(Beginning of Listed entries)

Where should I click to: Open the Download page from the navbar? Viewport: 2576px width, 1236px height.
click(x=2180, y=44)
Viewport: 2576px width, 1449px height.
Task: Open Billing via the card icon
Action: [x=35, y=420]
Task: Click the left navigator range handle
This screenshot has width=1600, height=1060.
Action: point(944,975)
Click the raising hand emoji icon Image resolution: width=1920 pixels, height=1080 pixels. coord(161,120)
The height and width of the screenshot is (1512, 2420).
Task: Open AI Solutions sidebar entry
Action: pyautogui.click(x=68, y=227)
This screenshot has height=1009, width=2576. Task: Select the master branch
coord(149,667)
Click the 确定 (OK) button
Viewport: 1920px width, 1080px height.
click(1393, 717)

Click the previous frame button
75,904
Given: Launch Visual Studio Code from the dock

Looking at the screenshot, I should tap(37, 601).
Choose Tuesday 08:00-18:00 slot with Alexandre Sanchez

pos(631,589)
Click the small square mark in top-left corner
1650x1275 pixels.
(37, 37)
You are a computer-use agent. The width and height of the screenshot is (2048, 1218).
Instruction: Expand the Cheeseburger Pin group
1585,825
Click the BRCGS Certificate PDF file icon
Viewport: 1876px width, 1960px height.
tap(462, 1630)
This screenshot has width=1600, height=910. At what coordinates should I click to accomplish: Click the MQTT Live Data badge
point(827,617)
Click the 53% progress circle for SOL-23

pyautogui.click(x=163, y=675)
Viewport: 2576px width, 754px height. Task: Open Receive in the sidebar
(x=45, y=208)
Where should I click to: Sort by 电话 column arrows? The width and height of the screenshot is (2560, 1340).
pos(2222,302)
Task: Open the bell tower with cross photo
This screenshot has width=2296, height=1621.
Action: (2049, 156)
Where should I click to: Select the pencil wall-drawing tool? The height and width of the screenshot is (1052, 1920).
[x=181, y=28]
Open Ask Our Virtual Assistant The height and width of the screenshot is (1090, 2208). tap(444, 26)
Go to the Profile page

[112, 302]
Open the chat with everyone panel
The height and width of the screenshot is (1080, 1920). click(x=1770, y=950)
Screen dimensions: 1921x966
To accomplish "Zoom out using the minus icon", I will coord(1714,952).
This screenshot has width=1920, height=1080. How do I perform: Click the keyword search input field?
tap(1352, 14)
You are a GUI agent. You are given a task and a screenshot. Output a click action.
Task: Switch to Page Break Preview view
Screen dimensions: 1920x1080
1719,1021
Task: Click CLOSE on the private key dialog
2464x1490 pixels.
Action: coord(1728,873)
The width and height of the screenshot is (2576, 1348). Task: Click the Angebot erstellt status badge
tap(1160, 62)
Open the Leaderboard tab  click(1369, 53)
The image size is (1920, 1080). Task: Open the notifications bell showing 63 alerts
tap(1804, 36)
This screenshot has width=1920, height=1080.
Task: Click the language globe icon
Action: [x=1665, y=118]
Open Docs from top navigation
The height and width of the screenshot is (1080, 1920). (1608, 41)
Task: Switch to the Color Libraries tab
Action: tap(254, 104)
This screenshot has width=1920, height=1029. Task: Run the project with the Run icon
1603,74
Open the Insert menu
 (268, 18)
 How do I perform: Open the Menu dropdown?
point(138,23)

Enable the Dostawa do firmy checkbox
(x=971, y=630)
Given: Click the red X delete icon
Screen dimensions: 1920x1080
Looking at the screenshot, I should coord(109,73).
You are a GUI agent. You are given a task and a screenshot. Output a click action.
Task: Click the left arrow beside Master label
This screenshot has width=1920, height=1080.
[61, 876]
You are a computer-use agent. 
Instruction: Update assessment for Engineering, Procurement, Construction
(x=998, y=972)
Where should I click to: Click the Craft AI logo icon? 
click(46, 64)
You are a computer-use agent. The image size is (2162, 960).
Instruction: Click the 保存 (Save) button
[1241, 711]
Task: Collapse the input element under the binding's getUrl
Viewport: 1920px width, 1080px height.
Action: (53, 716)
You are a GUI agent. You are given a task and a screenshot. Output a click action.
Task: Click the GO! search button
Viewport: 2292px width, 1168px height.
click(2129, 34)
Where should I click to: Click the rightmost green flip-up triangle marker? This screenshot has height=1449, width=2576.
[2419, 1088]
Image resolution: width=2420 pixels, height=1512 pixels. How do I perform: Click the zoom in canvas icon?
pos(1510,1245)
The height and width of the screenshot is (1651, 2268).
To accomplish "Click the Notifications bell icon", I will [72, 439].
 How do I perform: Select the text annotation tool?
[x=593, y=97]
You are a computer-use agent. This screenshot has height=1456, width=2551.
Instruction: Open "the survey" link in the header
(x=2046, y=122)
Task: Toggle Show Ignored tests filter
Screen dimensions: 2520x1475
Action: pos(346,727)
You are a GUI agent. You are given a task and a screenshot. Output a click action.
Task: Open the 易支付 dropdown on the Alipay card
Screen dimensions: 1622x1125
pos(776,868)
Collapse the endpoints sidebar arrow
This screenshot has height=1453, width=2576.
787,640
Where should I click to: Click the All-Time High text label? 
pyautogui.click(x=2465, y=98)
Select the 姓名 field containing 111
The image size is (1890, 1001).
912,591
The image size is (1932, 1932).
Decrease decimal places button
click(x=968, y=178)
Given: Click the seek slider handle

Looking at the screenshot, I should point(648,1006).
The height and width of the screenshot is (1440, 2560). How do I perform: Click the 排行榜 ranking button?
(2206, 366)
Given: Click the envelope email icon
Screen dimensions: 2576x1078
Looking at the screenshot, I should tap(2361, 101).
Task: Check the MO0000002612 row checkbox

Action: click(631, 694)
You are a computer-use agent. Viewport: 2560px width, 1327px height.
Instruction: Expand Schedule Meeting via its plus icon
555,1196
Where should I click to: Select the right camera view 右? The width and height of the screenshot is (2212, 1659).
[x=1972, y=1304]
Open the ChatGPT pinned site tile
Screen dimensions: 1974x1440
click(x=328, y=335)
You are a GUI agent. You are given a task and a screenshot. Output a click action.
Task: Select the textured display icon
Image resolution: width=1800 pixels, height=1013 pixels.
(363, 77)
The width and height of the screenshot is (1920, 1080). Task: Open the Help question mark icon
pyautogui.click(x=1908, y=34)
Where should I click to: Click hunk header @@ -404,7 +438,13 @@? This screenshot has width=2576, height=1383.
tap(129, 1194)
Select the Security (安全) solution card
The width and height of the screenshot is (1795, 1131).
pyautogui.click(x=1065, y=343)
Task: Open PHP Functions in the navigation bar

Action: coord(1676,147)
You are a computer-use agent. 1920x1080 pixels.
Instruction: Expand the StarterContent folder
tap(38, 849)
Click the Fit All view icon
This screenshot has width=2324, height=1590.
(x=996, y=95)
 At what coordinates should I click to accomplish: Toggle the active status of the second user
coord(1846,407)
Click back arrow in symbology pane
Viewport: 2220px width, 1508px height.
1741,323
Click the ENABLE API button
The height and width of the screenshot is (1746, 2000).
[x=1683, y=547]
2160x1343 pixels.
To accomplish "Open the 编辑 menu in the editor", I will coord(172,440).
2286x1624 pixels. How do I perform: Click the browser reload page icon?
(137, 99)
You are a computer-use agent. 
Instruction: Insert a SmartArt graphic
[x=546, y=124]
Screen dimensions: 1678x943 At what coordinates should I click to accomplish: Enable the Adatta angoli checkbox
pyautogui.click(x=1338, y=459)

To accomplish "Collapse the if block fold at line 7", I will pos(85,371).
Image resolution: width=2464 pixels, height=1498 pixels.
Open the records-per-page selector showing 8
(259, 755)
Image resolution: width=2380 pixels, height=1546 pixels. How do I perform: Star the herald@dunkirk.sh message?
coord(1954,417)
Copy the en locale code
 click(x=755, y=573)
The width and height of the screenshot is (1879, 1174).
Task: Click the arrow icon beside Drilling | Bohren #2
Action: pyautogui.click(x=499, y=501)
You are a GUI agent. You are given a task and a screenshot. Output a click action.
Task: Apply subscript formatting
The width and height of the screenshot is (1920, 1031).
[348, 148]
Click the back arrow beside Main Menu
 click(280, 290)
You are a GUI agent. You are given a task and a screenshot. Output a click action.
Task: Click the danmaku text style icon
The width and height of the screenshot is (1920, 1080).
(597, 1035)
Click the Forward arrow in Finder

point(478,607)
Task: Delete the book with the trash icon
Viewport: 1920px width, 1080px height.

(End of Listed entries)

• **Task objective**
For this exercise, find all lines in the records containing the word "will" and copy them.

• **Output below**
To accomplish "Zoom out using the minus icon", I will coord(1714,952).
To accomplish "Click the Notifications bell icon", I will [72, 439].
To accomplish "Open the 编辑 menu in the editor", I will coord(172,440).
To accomplish "Collapse the if block fold at line 7", I will pos(85,371).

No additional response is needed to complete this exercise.